__Aim of the task__
Every entry that follows should be written out again exactly.

__Data__
○ ○ ○ ○
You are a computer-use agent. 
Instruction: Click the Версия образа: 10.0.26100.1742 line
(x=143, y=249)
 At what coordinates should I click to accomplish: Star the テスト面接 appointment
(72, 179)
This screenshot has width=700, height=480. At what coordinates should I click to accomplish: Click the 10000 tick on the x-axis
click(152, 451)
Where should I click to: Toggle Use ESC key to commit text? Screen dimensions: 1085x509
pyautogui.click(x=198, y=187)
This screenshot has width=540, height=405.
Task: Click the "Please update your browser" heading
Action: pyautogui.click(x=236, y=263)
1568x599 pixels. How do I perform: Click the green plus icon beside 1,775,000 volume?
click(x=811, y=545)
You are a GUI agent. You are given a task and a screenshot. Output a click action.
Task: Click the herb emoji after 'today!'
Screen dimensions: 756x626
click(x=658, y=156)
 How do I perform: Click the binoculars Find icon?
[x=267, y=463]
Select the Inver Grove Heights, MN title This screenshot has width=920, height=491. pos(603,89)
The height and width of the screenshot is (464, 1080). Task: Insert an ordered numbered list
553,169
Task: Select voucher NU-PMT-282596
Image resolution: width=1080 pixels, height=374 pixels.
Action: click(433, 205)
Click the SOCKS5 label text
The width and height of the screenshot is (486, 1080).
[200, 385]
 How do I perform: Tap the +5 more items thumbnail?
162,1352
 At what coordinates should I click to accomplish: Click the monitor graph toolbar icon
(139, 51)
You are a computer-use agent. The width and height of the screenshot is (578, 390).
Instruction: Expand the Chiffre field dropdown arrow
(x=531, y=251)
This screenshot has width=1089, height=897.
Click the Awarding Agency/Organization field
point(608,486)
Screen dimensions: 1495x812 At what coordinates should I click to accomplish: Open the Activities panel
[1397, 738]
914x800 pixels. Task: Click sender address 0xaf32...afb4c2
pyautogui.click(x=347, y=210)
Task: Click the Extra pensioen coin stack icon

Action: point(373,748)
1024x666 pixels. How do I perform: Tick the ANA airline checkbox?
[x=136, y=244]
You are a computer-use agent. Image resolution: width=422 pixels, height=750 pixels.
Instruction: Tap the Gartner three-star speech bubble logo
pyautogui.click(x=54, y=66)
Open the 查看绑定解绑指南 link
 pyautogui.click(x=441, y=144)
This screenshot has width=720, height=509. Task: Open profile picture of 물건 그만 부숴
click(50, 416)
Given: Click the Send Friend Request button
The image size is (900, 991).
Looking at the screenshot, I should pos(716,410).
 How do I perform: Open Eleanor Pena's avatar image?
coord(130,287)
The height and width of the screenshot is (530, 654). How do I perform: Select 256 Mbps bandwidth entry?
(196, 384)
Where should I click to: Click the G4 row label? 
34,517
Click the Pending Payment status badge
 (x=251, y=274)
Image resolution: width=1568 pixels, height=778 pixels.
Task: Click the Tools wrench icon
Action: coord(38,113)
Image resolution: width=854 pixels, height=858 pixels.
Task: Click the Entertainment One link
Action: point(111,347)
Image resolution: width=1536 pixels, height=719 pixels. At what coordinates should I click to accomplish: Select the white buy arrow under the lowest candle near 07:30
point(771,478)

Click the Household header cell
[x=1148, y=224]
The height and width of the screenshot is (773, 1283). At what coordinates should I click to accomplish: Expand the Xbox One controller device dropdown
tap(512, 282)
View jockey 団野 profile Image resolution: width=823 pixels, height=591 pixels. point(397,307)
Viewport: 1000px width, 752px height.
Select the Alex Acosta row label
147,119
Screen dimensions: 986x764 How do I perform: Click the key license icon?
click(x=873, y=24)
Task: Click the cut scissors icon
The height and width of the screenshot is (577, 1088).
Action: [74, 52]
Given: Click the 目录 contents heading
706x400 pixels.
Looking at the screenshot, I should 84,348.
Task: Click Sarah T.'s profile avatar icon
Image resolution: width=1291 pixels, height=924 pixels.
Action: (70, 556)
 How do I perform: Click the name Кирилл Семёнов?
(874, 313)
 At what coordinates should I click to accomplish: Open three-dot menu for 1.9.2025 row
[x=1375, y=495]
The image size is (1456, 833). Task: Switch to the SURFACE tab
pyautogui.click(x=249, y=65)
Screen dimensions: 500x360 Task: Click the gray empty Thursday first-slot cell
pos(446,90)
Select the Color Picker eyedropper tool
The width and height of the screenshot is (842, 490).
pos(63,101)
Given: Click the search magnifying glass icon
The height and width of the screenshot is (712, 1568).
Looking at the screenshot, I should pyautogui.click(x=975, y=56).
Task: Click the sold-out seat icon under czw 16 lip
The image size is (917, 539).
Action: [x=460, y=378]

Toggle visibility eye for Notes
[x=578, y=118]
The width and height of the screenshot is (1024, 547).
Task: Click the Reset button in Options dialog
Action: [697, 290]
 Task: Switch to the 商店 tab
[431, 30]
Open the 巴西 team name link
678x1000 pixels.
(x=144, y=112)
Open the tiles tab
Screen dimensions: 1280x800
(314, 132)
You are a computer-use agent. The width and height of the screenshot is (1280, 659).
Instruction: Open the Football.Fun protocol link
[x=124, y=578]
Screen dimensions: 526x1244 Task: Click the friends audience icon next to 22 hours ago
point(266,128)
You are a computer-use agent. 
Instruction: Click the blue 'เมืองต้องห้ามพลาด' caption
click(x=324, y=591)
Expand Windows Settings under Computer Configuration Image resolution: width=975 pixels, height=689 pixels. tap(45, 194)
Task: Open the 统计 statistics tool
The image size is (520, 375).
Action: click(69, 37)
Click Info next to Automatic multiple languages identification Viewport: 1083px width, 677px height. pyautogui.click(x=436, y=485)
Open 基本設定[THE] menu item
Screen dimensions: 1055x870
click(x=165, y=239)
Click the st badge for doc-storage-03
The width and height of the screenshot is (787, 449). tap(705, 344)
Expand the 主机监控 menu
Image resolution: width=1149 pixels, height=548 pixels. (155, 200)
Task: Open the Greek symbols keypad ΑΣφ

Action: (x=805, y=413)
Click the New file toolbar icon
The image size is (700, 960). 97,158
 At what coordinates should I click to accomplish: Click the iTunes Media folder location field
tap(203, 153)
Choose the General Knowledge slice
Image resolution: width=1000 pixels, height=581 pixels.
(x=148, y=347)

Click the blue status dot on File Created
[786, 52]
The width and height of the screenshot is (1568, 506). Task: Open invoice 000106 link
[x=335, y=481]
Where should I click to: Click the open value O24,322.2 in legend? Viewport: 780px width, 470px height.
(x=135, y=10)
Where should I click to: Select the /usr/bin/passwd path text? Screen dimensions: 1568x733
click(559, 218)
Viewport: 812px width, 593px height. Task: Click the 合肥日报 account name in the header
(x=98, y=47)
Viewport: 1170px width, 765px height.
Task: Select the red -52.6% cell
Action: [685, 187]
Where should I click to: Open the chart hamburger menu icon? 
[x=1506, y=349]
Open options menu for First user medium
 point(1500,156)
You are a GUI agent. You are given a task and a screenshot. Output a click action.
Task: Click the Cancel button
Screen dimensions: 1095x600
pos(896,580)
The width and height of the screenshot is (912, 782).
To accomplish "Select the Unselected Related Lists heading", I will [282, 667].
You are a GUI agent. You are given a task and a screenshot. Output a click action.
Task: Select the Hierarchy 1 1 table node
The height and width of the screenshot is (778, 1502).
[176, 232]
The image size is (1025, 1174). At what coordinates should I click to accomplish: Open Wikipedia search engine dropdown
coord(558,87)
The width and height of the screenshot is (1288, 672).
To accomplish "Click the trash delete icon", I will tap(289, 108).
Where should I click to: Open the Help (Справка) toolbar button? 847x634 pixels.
○ ○ ○ ○
__Written answer__
You are a computer-use agent. 
Instruction: Click the Версия образа: 10.0.26100.1742 line
(x=143, y=249)
 At what coordinates should I click to accomplish: Star the テスト面接 appointment
(72, 179)
This screenshot has width=700, height=480. At what coordinates should I click to accomplish: Click the 10000 tick on the x-axis
click(152, 451)
Where should I click to: Toggle Use ESC key to commit text? Screen dimensions: 1085x509
pyautogui.click(x=198, y=187)
This screenshot has width=540, height=405.
Task: Click the "Please update your browser" heading
Action: pyautogui.click(x=236, y=263)
1568x599 pixels. How do I perform: Click the green plus icon beside 1,775,000 volume?
click(x=811, y=545)
You are a GUI agent. You are given a task and a screenshot. Output a click action.
Task: Click the herb emoji after 'today!'
Screen dimensions: 756x626
click(x=658, y=156)
 How do I perform: Click the binoculars Find icon?
[x=267, y=463]
Select the Inver Grove Heights, MN title This screenshot has width=920, height=491. pos(603,89)
The height and width of the screenshot is (464, 1080). Task: Insert an ordered numbered list
553,169
Task: Select voucher NU-PMT-282596
Image resolution: width=1080 pixels, height=374 pixels.
Action: click(433, 205)
Click the SOCKS5 label text
The width and height of the screenshot is (486, 1080).
[200, 385]
 How do I perform: Tap the +5 more items thumbnail?
162,1352
 At what coordinates should I click to accomplish: Click the monitor graph toolbar icon
(139, 51)
You are a computer-use agent. The width and height of the screenshot is (578, 390).
Instruction: Expand the Chiffre field dropdown arrow
(x=531, y=251)
This screenshot has width=1089, height=897.
Click the Awarding Agency/Organization field
point(608,486)
Screen dimensions: 1495x812 At what coordinates should I click to accomplish: Open the Activities panel
[1397, 738]
914x800 pixels. Task: Click sender address 0xaf32...afb4c2
pyautogui.click(x=347, y=210)
Task: Click the Extra pensioen coin stack icon

Action: point(373,748)
1024x666 pixels. How do I perform: Tick the ANA airline checkbox?
[x=136, y=244]
You are a computer-use agent. Image resolution: width=422 pixels, height=750 pixels.
Instruction: Tap the Gartner three-star speech bubble logo
pyautogui.click(x=54, y=66)
Open the 查看绑定解绑指南 link
 pyautogui.click(x=441, y=144)
This screenshot has width=720, height=509. Task: Open profile picture of 물건 그만 부숴
click(50, 416)
Given: Click the Send Friend Request button
The image size is (900, 991).
Looking at the screenshot, I should pos(716,410).
 How do I perform: Open Eleanor Pena's avatar image?
coord(130,287)
The height and width of the screenshot is (530, 654). How do I perform: Select 256 Mbps bandwidth entry?
(196, 384)
Where should I click to: Click the G4 row label? 
34,517
Click the Pending Payment status badge
 (x=251, y=274)
Image resolution: width=1568 pixels, height=778 pixels.
Task: Click the Tools wrench icon
Action: coord(38,113)
Image resolution: width=854 pixels, height=858 pixels.
Task: Click the Entertainment One link
Action: point(111,347)
Image resolution: width=1536 pixels, height=719 pixels. At what coordinates should I click to accomplish: Select the white buy arrow under the lowest candle near 07:30
point(771,478)

Click the Household header cell
[x=1148, y=224]
The height and width of the screenshot is (773, 1283). At what coordinates should I click to accomplish: Expand the Xbox One controller device dropdown
tap(512, 282)
View jockey 団野 profile Image resolution: width=823 pixels, height=591 pixels. point(397,307)
Viewport: 1000px width, 752px height.
Select the Alex Acosta row label
147,119
Screen dimensions: 986x764 How do I perform: Click the key license icon?
click(x=873, y=24)
Task: Click the cut scissors icon
The height and width of the screenshot is (577, 1088).
Action: [74, 52]
Given: Click the 目录 contents heading
706x400 pixels.
Looking at the screenshot, I should 84,348.
Task: Click Sarah T.'s profile avatar icon
Image resolution: width=1291 pixels, height=924 pixels.
Action: (70, 556)
 How do I perform: Click the name Кирилл Семёнов?
(874, 313)
 At what coordinates should I click to accomplish: Open three-dot menu for 1.9.2025 row
[x=1375, y=495]
The image size is (1456, 833). Task: Switch to the SURFACE tab
pyautogui.click(x=249, y=65)
Screen dimensions: 500x360 Task: Click the gray empty Thursday first-slot cell
pos(446,90)
Select the Color Picker eyedropper tool
The width and height of the screenshot is (842, 490).
pos(63,101)
Given: Click the search magnifying glass icon
The height and width of the screenshot is (712, 1568).
Looking at the screenshot, I should pyautogui.click(x=975, y=56).
Task: Click the sold-out seat icon under czw 16 lip
The image size is (917, 539).
Action: [x=460, y=378]

Toggle visibility eye for Notes
[x=578, y=118]
The width and height of the screenshot is (1024, 547).
Task: Click the Reset button in Options dialog
Action: [697, 290]
 Task: Switch to the 商店 tab
[431, 30]
Open the 巴西 team name link
678x1000 pixels.
(x=144, y=112)
Open the tiles tab
Screen dimensions: 1280x800
(314, 132)
You are a computer-use agent. The width and height of the screenshot is (1280, 659).
Instruction: Open the Football.Fun protocol link
[x=124, y=578]
Screen dimensions: 526x1244 Task: Click the friends audience icon next to 22 hours ago
point(266,128)
You are a computer-use agent. 
Instruction: Click the blue 'เมืองต้องห้ามพลาด' caption
click(x=324, y=591)
Expand Windows Settings under Computer Configuration Image resolution: width=975 pixels, height=689 pixels. tap(45, 194)
Task: Open the 统计 statistics tool
The image size is (520, 375).
Action: click(69, 37)
Click Info next to Automatic multiple languages identification Viewport: 1083px width, 677px height. pyautogui.click(x=436, y=485)
Open 基本設定[THE] menu item
Screen dimensions: 1055x870
click(x=165, y=239)
Click the st badge for doc-storage-03
The width and height of the screenshot is (787, 449). tap(705, 344)
Expand the 主机监控 menu
Image resolution: width=1149 pixels, height=548 pixels. (155, 200)
Task: Open the Greek symbols keypad ΑΣφ

Action: (x=805, y=413)
Click the New file toolbar icon
The image size is (700, 960). 97,158
 At what coordinates should I click to accomplish: Click the iTunes Media folder location field
tap(203, 153)
Choose the General Knowledge slice
Image resolution: width=1000 pixels, height=581 pixels.
(x=148, y=347)

Click the blue status dot on File Created
[786, 52]
The width and height of the screenshot is (1568, 506). Task: Open invoice 000106 link
[x=335, y=481]
Where should I click to: Click the open value O24,322.2 in legend? Viewport: 780px width, 470px height.
(x=135, y=10)
Where should I click to: Select the /usr/bin/passwd path text? Screen dimensions: 1568x733
click(559, 218)
Viewport: 812px width, 593px height. Task: Click the 合肥日报 account name in the header
(x=98, y=47)
Viewport: 1170px width, 765px height.
Task: Select the red -52.6% cell
Action: [685, 187]
Where should I click to: Open the chart hamburger menu icon? 
[x=1506, y=349]
Open options menu for First user medium
 point(1500,156)
You are a GUI agent. You are given a task and a screenshot. Output a click action.
Task: Click the Cancel button
Screen dimensions: 1095x600
pos(896,580)
The width and height of the screenshot is (912, 782).
To accomplish "Select the Unselected Related Lists heading", I will [282, 667].
You are a GUI agent. You are given a task and a screenshot. Output a click action.
Task: Select the Hierarchy 1 1 table node
The height and width of the screenshot is (778, 1502).
[176, 232]
The image size is (1025, 1174). At what coordinates should I click to accomplish: Open Wikipedia search engine dropdown
coord(558,87)
The width and height of the screenshot is (1288, 672).
To accomplish "Click the trash delete icon", I will tap(289, 108).
Where should I click to: Open the Help (Справка) toolbar button? 847x634 pixels.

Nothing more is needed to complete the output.